== Trecho do documento ==
“Sempre gosto de gravar com vocês depois do almoço. Está muito bom.” O relógio digital na parte central da Sala Minas Gerais marcava 14h21 na última segunda-feira (10/11), quando a voz vinda de um alto-falante, em português com sotaque, levantou risos. Não da plateia, totalmente vazia, mas do palco, ocupado pelo maestro Fabio Mechetti e os musicistas da Filarmônica de Minas Gerais.


Era Ulrich Schneider, alemão radicado há 20 anos no Brasil. Ele não é um, mas sim “o” produtor musical de gravações para orquestras no país, frisou Mechetti. Numa das salas de naipe, Schneider acompanhava a gravação, partitura a partitura. Durante duas horas e meia, com um rápido intervalo, a Filarmônica gravou partes de dois movimentos da Quarta Sinfonia de Mahler.


Desde 2017, a Filarmônica vem gravando o ciclo completo de Gustav Mahler (1860-1911), projeto inédito para uma orquestra brasileira. Já foram registradas e lançadas as sinfonias de número 1, 2, 3, 5 e 6 – disponíveis no site da orquestra. Em 2026, será lançada a Sétima Sinfonia, gravada no ano passado. Com o registro da Quarta, concluído ontem (12/11), ficam faltando a Oitava e a Nona – esta última será gravada daqui a um ano.

O maestro Fabio Mechetti e o produtor musical Ulrich Schneider checam as gravações

TÚLIO SANTOS/EM/D.APRESS

 

Quatro movimentos

Concebida entre 1899 e 1901, a Quarta é uma das sinfonias mais curtas de Mahler. Seus quatro movimentos mal ultrapassam os 50 minutos – um contraponto e tanto com a Terceira, que, com seus 100 minutos, tornou-se a sinfonia mais longa do repertório romântico. A Quarta também não utiliza alguns instrumentos, como trombone ou tuba. É ainda a última sinfonia ligada ao período Wunderhorn – fase em que o compositor sofreu influência de poemas folclóricos.


Todos os registros da Filarmônica estão sendo realizados com Schneider, que trabalha junto à orquestra desde a Sinfonia No. 9 de Schubert, em 2013. “Ele tem conhecimento total, o que nos dá muita confiança. Você pode ver como a marcação dele é perfeita. Além disso, como ele vem aos concertos (geralmente as sinfonias são gravadas na semana posterior às apresentações), já entendeu qual é o gesto musical”, comenta Mechetti.


Ainda que o cenário de uma gravação seja o mesmo dos concertos, a Sala Minas Gerais estava bem diferente. Vazia de gente (nem mesmo os técnicos estavam lá), ela foi preenchida por microfones. Para a Quarta Sinfonia, foram 48 deles – de vários tamanhos. Os maiores, 11, foram postados nas laterais da plateia central. No palco havia dezenas de outros, mais próximos dos naipes e solistas.

== Dados fornecidos ==
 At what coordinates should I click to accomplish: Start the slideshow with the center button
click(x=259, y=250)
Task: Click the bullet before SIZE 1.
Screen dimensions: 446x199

== Tarefa a realizar ==
De acordo com o trecho do documento, quantos microfones foram instalados na Sala Minas Gerais para a gravação da Quarta Sinfonia?

== Resposta ==
Foram instalados 48 microfones, de vários tamanhos.